Rubinovich, Lior, Segev, Barak, Habashi, Rida, Con, Pazit, Amir, Rachel
Plant cell, tissue, and organ culture 2019 v.138 no.1 pp. 131-140
Punica granatum, anthocyanins, antioxidant activity, benzyladenine, bioactive compounds, callus, cell culture, culture media, ellagic acid, explants, fruits, gallic acid, indole acetic acid, polyphenols, polyvinylpyrrolidone, pomegranates, seasonal variation, secondary metabolites, silver nitrate, sodium hypochlorite, sterilizing, sucrose
The pomegranate (Punica granatum L.) fruit harbors remarkable health-beneficial properties. Most of its healthy secondary metabolites are located in their peels. Therefore, pomegranate peels (PPs) can be used to produce high-value healthy compounds. PP cell cultures may also be an attractive alternative source since it can be established throughout the year regardless of seasonal effects. The aim of this study was to establish a novel PP cell culture for future research and biotechnological applications. We first established procedures to sterilize and control oxidative browning of the peel explants.

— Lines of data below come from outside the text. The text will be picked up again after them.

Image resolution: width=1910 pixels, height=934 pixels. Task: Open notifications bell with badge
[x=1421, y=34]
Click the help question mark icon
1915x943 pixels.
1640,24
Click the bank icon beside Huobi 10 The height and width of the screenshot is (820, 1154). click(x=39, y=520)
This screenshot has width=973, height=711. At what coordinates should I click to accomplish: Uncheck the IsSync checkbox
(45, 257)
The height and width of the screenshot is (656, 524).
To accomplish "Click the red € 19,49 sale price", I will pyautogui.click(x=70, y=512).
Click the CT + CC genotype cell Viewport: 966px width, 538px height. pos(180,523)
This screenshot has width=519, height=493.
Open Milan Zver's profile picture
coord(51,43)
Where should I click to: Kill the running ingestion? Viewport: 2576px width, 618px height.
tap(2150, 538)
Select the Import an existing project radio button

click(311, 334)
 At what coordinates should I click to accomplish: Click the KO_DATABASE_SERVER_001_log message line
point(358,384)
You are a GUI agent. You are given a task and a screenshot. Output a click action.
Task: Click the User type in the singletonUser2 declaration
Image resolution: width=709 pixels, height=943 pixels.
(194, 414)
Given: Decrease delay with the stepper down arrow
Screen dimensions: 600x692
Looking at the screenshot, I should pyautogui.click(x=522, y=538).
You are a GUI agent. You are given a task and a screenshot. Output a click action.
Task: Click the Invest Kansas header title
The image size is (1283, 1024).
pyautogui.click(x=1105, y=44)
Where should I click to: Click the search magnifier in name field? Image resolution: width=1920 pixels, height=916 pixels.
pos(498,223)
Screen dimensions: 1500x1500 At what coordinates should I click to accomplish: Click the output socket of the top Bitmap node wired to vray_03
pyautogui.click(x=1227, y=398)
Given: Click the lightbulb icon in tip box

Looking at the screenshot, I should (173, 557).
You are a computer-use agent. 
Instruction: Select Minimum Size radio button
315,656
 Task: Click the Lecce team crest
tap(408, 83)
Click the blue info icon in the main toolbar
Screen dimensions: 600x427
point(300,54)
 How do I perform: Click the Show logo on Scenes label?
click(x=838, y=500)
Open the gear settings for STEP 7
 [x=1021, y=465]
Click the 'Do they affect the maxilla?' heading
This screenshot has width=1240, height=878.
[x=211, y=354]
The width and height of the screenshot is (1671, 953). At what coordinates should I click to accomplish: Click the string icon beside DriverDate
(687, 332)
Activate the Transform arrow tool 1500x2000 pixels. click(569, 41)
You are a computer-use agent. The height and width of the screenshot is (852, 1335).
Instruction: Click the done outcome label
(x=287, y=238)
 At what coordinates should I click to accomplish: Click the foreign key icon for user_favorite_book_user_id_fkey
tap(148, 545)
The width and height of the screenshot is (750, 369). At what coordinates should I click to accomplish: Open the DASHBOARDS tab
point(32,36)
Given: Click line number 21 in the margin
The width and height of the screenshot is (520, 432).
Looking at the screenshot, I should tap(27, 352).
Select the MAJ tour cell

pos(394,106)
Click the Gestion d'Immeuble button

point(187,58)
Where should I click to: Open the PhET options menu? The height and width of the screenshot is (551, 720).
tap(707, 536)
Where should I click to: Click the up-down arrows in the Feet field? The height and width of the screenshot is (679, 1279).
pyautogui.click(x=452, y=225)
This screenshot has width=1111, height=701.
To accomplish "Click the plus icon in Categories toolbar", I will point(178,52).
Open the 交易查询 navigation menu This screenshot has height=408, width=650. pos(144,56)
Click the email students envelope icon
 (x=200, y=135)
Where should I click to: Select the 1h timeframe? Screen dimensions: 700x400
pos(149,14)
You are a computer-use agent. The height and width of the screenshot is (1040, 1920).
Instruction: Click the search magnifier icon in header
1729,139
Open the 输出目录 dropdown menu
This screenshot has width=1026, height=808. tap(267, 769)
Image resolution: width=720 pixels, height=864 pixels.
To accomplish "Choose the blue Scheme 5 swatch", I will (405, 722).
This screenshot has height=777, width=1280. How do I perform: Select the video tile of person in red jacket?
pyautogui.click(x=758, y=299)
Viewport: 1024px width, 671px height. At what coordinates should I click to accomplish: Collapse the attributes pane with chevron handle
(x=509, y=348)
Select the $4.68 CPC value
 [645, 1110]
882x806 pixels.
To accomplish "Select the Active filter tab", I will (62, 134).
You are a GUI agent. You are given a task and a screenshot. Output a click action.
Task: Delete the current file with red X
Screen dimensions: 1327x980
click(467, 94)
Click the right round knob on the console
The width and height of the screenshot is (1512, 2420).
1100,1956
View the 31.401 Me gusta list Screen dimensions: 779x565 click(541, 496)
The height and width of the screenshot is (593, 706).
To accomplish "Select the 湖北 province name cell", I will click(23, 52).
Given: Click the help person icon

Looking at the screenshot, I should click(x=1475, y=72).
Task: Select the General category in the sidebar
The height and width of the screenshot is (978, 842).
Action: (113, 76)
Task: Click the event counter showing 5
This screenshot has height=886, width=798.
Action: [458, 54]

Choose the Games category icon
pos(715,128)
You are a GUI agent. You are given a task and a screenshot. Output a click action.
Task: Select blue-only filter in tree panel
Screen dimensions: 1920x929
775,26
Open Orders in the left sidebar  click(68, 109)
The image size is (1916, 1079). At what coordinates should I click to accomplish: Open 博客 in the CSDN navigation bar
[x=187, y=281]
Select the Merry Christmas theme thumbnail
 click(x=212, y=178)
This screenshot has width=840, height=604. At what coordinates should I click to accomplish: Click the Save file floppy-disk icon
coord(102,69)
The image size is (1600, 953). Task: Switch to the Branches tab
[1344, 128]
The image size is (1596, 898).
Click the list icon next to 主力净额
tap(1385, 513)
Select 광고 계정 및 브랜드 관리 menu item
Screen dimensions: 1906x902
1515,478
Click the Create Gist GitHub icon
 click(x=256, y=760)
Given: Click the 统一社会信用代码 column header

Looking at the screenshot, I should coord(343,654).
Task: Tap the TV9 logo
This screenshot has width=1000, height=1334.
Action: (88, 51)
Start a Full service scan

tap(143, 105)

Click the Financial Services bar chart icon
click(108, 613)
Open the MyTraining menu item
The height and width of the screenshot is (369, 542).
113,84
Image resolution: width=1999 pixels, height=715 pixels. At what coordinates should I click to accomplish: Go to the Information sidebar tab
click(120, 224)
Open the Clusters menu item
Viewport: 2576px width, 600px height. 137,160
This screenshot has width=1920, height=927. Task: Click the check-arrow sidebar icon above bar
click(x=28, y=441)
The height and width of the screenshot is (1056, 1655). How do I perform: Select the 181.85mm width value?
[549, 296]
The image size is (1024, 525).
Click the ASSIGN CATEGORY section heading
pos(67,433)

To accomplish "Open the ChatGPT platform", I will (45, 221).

We found that surface sterilizing with 3% sodium hypochlorite for 15 min, frequent sub-culturing of the explants on media containing polyvinylpyrrolidone plus silver nitrate was the optimal treatment for oxidative browning control and callus initiation. We also found that 6-benzylaminopurine (BAP) induced callus initiation, whereas 3-indoleacetic acid (IAA) repressed it. The callus daily growth rate was maintained at 1% regardless of the various growth media examined. Moreover, our results show that although there was a minor effect of the growth media on polyphenol accumulation and antioxidant activity, the exposure to light and high sucrose levels led to higher levels (up to 205 times than the control) of secondary metabolites such as anthocyanins, ellagic acid, punicalagin and gallic acid. In summary, this work laid the foundations for further research that will be needed to study and commercialize PP cell cultures.